--- What you are asked to do ---
Print the items below word for word, from the first line through the line containing "I will 699,409.".

--- Input records ---
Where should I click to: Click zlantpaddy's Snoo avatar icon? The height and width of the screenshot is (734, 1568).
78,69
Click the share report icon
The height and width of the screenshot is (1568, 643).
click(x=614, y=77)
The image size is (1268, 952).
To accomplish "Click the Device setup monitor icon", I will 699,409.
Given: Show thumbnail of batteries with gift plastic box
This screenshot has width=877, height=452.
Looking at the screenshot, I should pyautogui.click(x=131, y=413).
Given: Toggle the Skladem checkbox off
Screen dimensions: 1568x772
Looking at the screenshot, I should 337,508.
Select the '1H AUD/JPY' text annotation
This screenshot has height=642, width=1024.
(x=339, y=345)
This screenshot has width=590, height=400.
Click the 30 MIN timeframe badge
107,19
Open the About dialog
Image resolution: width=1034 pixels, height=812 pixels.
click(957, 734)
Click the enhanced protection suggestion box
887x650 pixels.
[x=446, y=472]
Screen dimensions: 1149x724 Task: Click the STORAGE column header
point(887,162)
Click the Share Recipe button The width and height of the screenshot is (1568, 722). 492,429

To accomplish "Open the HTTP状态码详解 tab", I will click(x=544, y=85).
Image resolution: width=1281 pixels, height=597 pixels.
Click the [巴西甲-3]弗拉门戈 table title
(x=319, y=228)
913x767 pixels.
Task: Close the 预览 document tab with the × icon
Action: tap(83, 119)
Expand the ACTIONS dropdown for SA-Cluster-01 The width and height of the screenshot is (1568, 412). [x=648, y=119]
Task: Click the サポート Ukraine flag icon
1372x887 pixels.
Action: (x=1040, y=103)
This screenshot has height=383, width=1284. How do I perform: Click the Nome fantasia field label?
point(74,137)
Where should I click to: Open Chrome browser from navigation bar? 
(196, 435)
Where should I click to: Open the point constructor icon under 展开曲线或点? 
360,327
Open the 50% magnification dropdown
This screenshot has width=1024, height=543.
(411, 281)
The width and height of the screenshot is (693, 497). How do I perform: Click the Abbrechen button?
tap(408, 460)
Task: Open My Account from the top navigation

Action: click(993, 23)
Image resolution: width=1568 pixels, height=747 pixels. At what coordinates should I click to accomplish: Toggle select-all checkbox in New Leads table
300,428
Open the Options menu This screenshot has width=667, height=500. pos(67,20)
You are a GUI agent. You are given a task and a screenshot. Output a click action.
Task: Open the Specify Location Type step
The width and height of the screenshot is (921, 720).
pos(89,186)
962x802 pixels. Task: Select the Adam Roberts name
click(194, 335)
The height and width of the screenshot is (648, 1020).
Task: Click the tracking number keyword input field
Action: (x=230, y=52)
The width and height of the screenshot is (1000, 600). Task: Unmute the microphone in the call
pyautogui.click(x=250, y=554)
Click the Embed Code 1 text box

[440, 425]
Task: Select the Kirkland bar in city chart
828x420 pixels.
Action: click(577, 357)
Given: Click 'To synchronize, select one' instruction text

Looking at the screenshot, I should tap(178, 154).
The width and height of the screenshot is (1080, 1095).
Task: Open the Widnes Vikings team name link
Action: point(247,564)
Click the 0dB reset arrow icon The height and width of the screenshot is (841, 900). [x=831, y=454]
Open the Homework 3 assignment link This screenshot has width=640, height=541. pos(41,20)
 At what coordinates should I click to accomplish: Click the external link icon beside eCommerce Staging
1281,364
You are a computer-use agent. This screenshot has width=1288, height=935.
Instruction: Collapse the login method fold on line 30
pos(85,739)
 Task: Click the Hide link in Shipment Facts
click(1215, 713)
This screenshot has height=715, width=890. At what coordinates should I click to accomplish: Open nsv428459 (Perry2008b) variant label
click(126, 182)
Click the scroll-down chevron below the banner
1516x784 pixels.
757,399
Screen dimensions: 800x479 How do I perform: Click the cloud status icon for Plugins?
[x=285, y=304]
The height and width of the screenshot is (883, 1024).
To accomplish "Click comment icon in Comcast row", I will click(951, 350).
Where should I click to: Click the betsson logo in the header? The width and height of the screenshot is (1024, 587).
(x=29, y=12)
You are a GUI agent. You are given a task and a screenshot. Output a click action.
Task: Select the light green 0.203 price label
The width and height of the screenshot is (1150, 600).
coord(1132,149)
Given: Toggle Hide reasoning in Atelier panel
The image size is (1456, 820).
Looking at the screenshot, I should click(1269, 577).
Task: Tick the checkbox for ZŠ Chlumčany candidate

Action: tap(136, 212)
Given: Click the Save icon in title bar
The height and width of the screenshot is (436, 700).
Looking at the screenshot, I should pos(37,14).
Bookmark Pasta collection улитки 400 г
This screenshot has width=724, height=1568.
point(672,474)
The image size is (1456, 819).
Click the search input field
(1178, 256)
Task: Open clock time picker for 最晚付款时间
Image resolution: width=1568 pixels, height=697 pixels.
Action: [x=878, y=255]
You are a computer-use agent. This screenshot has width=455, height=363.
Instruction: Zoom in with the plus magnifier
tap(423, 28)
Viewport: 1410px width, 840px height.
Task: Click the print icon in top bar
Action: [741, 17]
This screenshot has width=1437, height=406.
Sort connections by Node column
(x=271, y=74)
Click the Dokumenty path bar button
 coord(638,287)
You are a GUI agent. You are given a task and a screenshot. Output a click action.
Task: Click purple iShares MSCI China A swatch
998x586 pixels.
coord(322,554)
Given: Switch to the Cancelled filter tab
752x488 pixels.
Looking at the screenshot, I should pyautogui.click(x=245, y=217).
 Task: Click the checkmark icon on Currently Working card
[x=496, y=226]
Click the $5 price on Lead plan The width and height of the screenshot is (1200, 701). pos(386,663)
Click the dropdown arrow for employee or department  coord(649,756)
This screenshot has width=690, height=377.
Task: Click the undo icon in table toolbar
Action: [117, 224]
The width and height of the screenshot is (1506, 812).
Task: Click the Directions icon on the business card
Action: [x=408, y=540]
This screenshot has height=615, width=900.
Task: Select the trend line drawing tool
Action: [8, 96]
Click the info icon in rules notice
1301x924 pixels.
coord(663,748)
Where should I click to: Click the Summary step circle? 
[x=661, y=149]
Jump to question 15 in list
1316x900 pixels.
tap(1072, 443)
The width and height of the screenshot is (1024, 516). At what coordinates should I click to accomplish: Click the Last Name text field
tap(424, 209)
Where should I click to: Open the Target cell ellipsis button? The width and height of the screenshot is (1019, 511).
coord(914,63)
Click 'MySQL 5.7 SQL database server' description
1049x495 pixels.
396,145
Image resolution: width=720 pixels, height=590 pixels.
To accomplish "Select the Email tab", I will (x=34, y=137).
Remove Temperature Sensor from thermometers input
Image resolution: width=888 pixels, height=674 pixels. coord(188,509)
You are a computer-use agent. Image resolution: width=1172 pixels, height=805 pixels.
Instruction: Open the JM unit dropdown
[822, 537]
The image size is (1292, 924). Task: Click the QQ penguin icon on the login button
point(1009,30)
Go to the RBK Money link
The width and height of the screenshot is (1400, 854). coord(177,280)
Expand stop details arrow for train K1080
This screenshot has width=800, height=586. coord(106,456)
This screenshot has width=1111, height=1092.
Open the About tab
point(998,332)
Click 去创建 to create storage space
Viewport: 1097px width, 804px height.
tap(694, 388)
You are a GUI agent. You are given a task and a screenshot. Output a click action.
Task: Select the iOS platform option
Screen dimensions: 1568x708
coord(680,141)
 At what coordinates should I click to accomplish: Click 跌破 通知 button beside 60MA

--- Problem solution ---
Where should I click to: Click zlantpaddy's Snoo avatar icon? The height and width of the screenshot is (734, 1568).
78,69
Click the share report icon
The height and width of the screenshot is (1568, 643).
click(x=614, y=77)
The image size is (1268, 952).
To accomplish "Click the Device setup monitor icon", I will 699,409.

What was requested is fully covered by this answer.